Он заметил, что солнце село и город погружается в сумерки. «Вот и день прошел,— мелькнула мысль,— Прошел впустую, и некого винить, кроме себя самого».
Проходивший мимо полицейский приостановился и заглянул в переулок.
— Эй,— обратился он к Харту,— ты чего здесь расселся?
— Отдыхаю,— ответил Харт.
— Прекрасно. Посидел, отдохнул. А теперь шагай дальше.
Пришлось встать и шагать дальше.
Он уже почти добрался до своего пристанища, как вдруг услышал плач, донесшийся из тупичка между стенкой жилого дома и переплетной мастерской. Плач был странный, не вполне человеческий — пожалуй, и не плач даже, а просто выражение горя и одиночества.
Харт придержал шаг и осмотрелся. Плач прекратился, но вскоре начался опять. Это был тихий плач, безнадежный и безадресный, плач ради плача.
Он немного постоял в нерешительности и пошел своей дорогой. Но не прошел и трех шагов, как вернулся, заглянул в тупичок — и почти сразу задел ногой за что-то лежащее на земле.
Присев на корточки, он присмотрелся к тому, что лежало в тупичке, заливаясь плачем. И увидел комок — точнее не определишь,— мягкий, бесформенный, скорбный комок, издающий жалобные стоны.
Харт поддел комок рукой и приподнял, с удивлением обнаружив, что тот почти невесом. Придерживая находку одной рукой, он другой пошарил по карманам в поисках зажигалки. Отыскал, щелкнул крышкой — пламя едва светило, и все же он разглядел достаточно, чтоб испытать резкую дурноту. В руках у него оказалось старое одеяло с подобием лица — лицо начало было становиться гуманоидным, но затем почему-то передумало. Вот и все, что являло собой это удивительное создание,— одеяло и лицо.

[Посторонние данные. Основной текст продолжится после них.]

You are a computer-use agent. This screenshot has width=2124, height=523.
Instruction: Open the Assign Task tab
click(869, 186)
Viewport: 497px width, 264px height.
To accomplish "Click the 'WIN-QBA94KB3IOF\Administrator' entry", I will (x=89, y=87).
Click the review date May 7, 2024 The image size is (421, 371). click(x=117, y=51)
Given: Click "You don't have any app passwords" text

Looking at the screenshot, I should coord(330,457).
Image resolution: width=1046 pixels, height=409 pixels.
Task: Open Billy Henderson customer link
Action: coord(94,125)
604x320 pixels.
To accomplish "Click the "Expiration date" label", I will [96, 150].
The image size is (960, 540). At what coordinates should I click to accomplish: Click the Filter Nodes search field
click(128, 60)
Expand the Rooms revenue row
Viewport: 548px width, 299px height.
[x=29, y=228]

Поспешно сунув зажигалку в карман, он скорчился в темноте, ощущая, как при каждом вдохе воздух встает в горле колом. Создание было не просто инопланетным. Оно было прямо-таки немыслимым даже по инопланетным меркам. И каким, собственно, образом мог инопланетянин очутиться так далеко от космопорта? Инопланетяне редко бродят поодиночке. У них на это не остается времени — корабли прибывают, загружаются чтивом и тут же, без задержки, идут на взлет. И экипажи стараются держаться поближе к ракетным причалам, чаще всего застревая в подвальчиках у реки.